**Task directions:** Your output should be the line with "Click the Popis column header" followed by every remaining line of the entries, reproduced exactly.

[Stored dataset items]

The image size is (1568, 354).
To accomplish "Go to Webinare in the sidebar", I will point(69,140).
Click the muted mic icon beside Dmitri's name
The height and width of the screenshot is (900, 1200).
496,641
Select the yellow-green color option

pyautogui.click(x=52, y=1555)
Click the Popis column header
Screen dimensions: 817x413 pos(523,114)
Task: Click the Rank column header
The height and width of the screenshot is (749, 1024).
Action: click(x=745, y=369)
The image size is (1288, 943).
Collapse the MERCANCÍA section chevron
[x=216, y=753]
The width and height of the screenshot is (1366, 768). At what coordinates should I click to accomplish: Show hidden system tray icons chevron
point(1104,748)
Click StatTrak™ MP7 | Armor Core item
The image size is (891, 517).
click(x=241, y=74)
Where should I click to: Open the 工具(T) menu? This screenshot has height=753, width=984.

**Result of the task:**
Click the Popis column header
Screen dimensions: 817x413 pos(523,114)
Task: Click the Rank column header
The height and width of the screenshot is (749, 1024).
Action: click(x=745, y=369)
The image size is (1288, 943).
Collapse the MERCANCÍA section chevron
[x=216, y=753]
The width and height of the screenshot is (1366, 768). At what coordinates should I click to accomplish: Show hidden system tray icons chevron
point(1104,748)
Click StatTrak™ MP7 | Armor Core item
The image size is (891, 517).
click(x=241, y=74)
Where should I click to: Open the 工具(T) menu? This screenshot has height=753, width=984.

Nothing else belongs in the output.